The conviction of a 15 year old for manslaughter for throwing rocks off a motorway bridge raises greater issues than just the tragic actions of the teenager.
“This was a young teenager who, it suggests not for the first time, had been out at night without adult supervision roaming the streets and engaging in at-risk activity including tagging, endangering lives of drivers, and possible gang affiliated activity.” says Bob McCoskrie, National Director of Family First Lobby and a former social worker in South Auckland for 15 years.
“This case raises similar questions to the tragic death of the Kahui twins,” says Mr McCoskrie.
What were the parents doing at the time?
Did they believe they were accountable for the actions of their children and other family members?
What were the family circumstances that lead to this tragedy?
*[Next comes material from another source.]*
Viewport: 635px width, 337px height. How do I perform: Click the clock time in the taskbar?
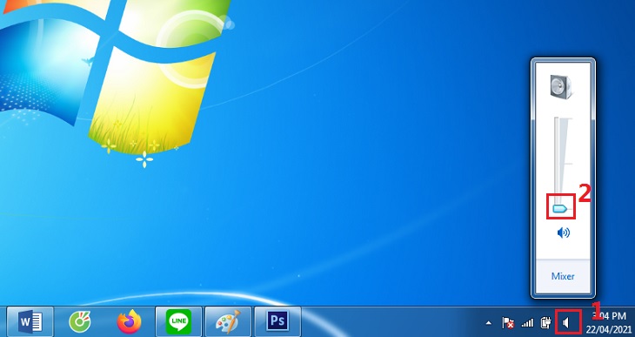pyautogui.click(x=612, y=316)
Did the family need help in terms of parenting skills, budgeting advice, health issues etc?
Was the family providing a suitable environment with appropriate love, discipline and boundaries for the children?
“While this young person knew his Rights enough not to talk to the Police, he showed no responsibility or understanding of the effects of his actions,” says Mr McCoskrie.
“Youth offending will continue to rise for as long as we tell them that their rights are more important than their responsibilities, and that there will be no consequences of any significance for what they do.”
“The Kahui case and now this tragedy reminds us of the urgent need to invest more time, energy and resources into families. Parents must be reminded of their responsibilities, young people must know the consequences of their actions more than their rights, and resources must be readily available to community based organizations who can work with families who are at-risk.”
Otherwise, there will be more tragedies as we have just witnessed.